On the Approximability of Comparing Genomes with Duplicates

  • Sébastien Angibaud
  • Guillaume Fertin
  • Irena Rusu
Part of the Lecture Notes in Computer Science book series (LNCS, volume 4921)

Abstract

A central problem in comparative genomics consists in computing a (dis-)similarity measure between two genomes, e.g. in order to construct a phylogenetic tree. A large number of such measures has been proposed in the recent past: number of reversals, number of breakpoints, number of common or conserved intervals, SAD etc.

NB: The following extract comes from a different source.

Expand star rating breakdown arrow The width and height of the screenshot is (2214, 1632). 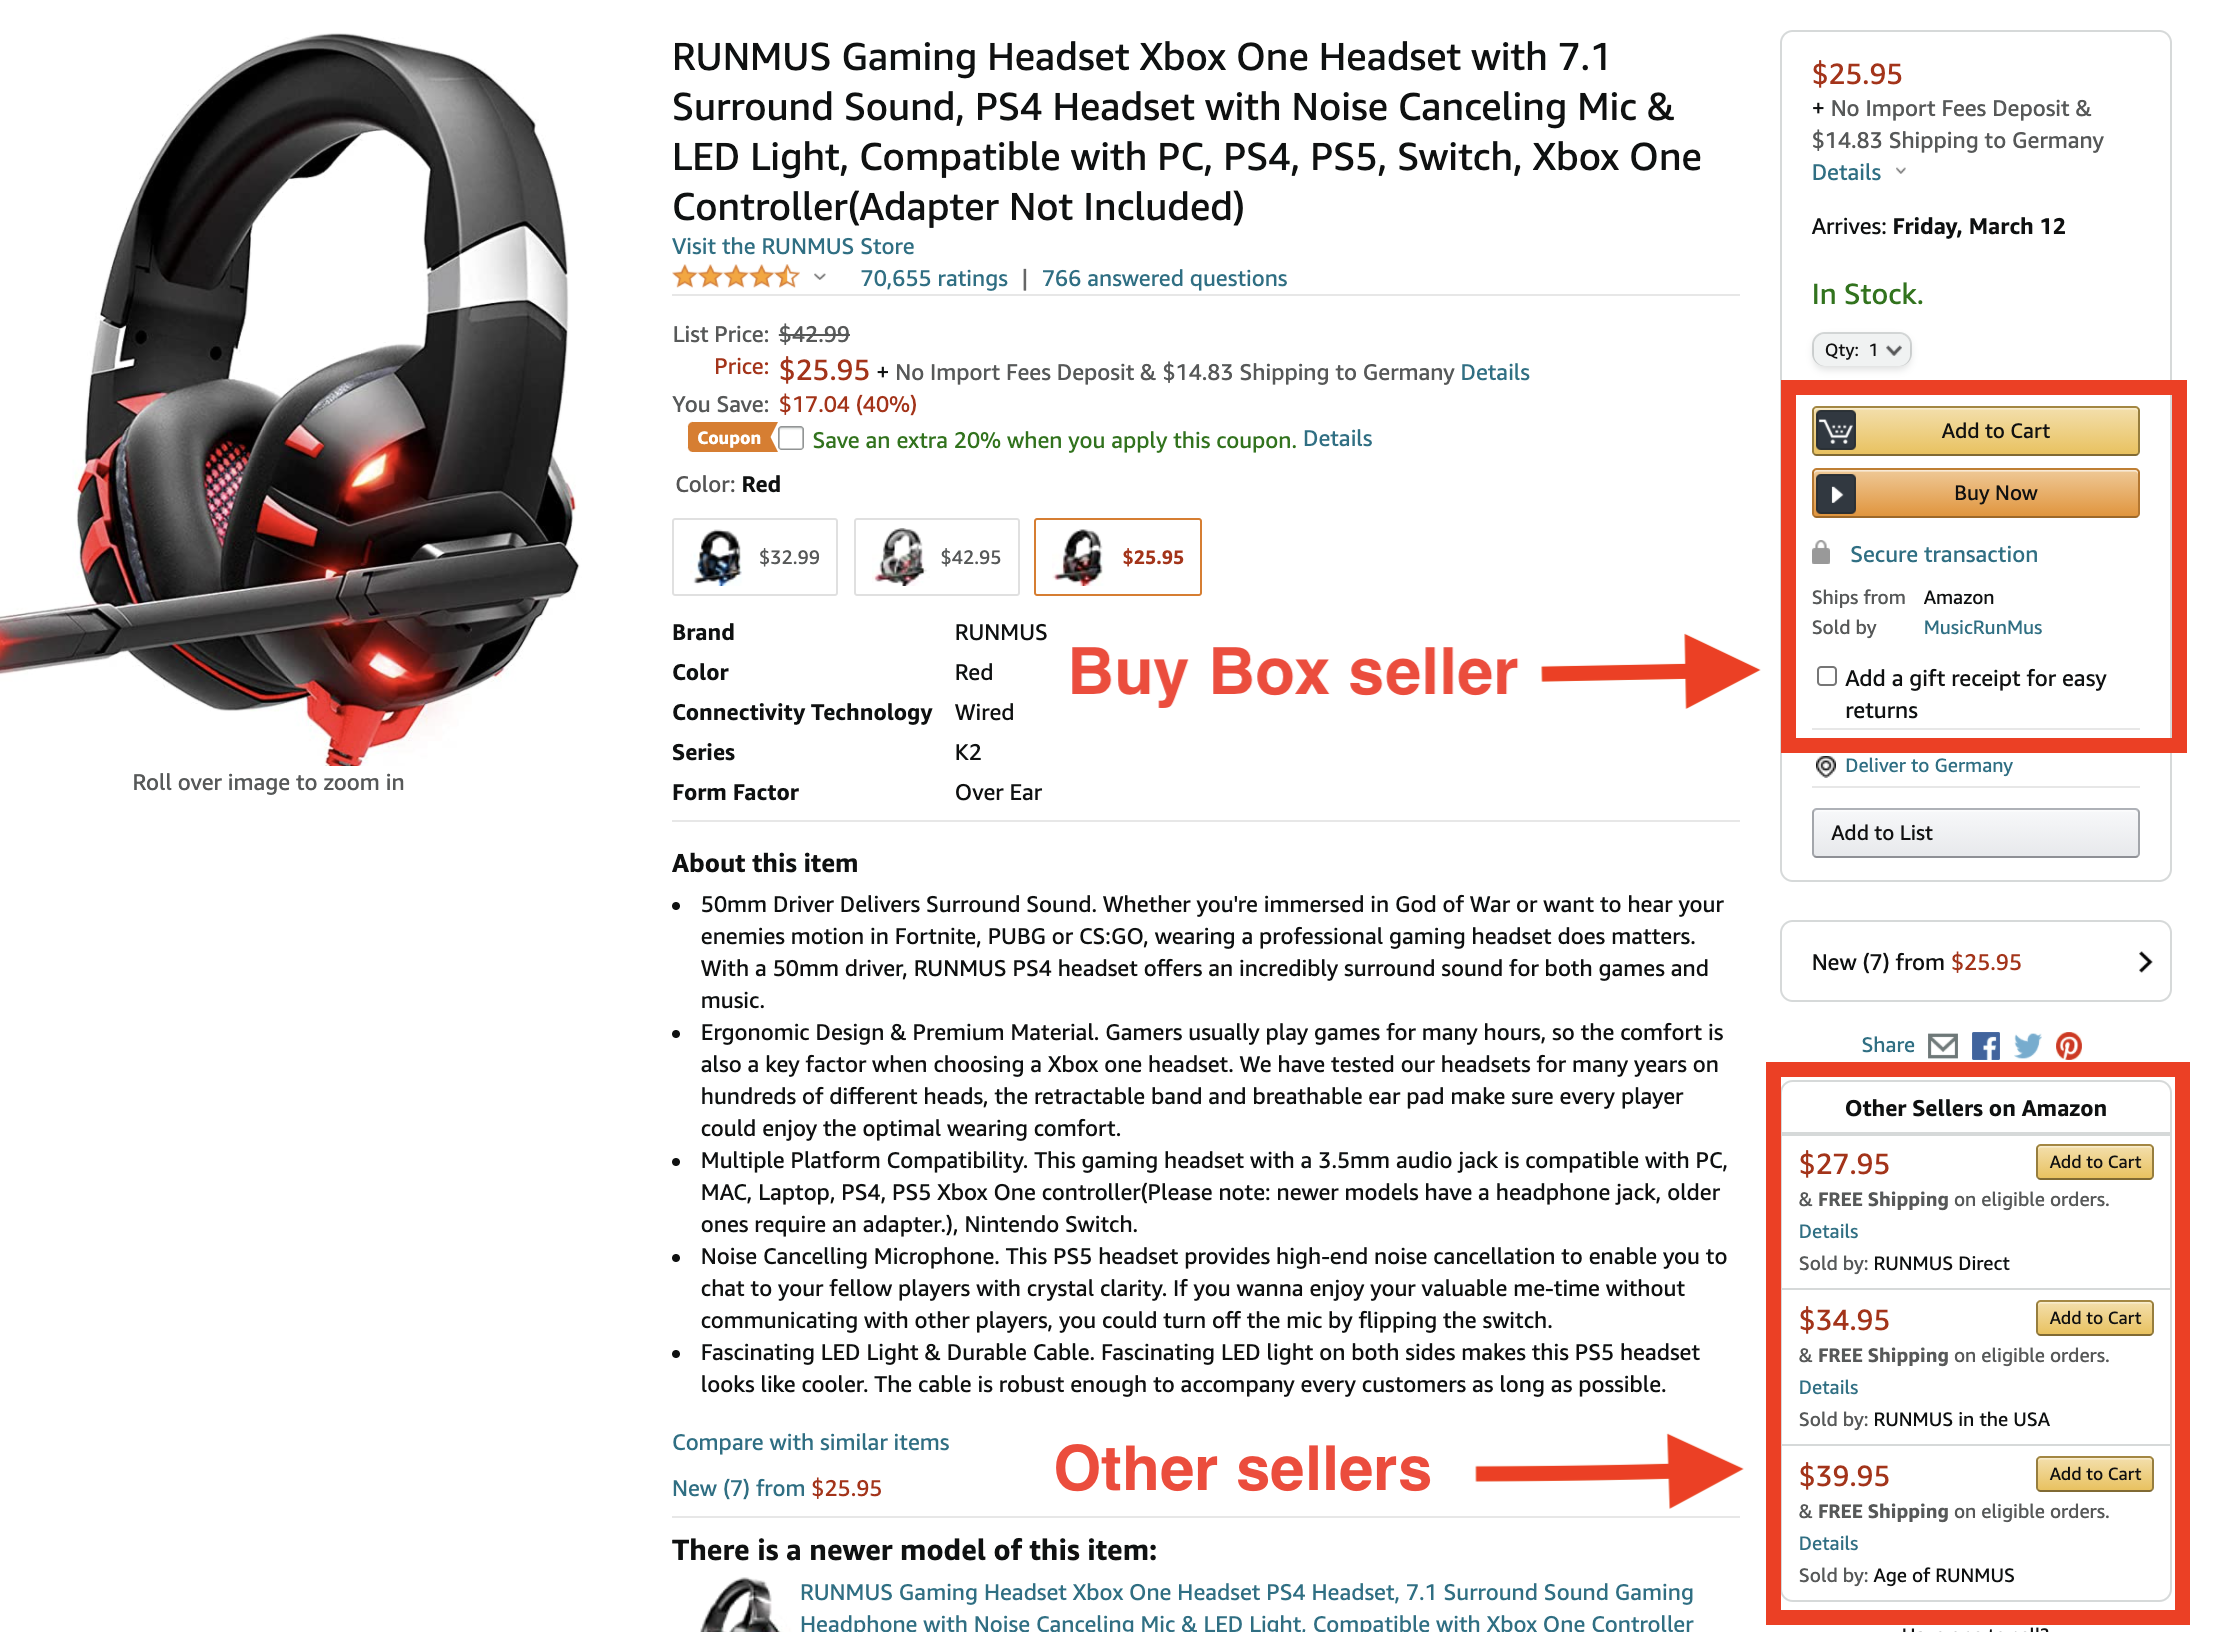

In their initial definitions, all these measures suppose that genomes contain no duplicates. However, we now know that genes can be duplicated within the same genome. One possible approach to overcome this difficulty is to establish a one-to-one correspondence (i.e. a matching) between genes of both genomes, where the correspondence is chosen in order to optimize the studied measure. Then, after a gene relabeling according to this matching and a deletion of the unmatched signed genes, two genomes without duplicates are obtained and the measure can be computed.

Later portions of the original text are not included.